Turn the records below into a numbered list with one line per item, skipping any blank lines and leaving out the pictures.

■ **Records for the exercise**
########################################
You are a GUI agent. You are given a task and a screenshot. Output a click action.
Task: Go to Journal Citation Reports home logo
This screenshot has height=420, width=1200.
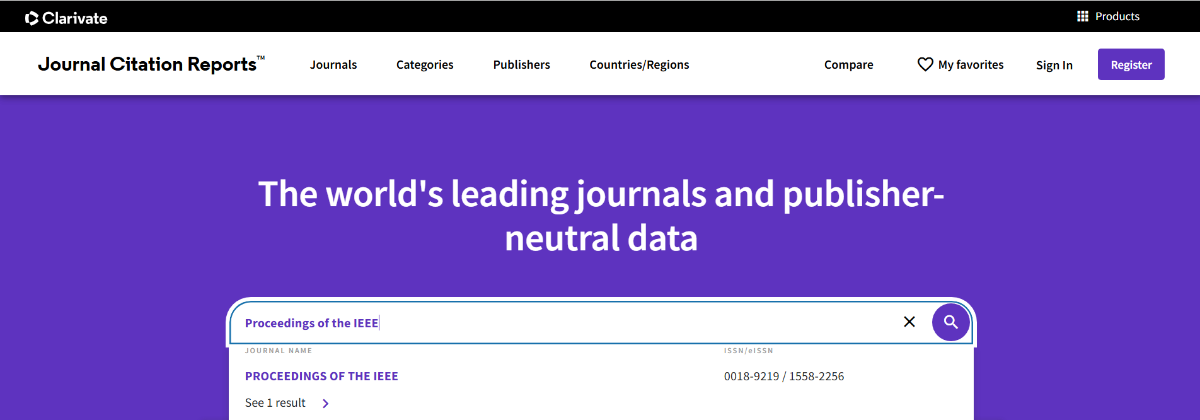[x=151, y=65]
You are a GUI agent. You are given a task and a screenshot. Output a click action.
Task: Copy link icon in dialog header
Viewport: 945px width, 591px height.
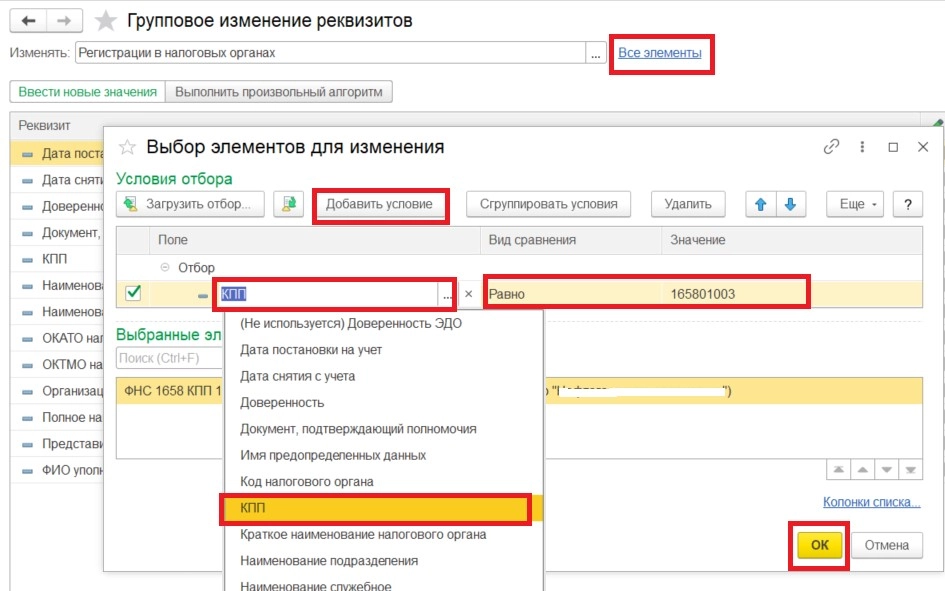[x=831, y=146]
########################################
■ **Solution**
1. You are a GUI agent. You are given a task and a screenshot. Output a click action.
2. Task: Go to Journal Citation Reports home logo
3. This screenshot has height=420, width=1200.
4. [x=151, y=65]
5. You are a GUI agent. You are given a task and a screenshot. Output a click action.
6. Task: Copy link icon in dialog header
7. Viewport: 945px width, 591px height.
8. [x=831, y=146]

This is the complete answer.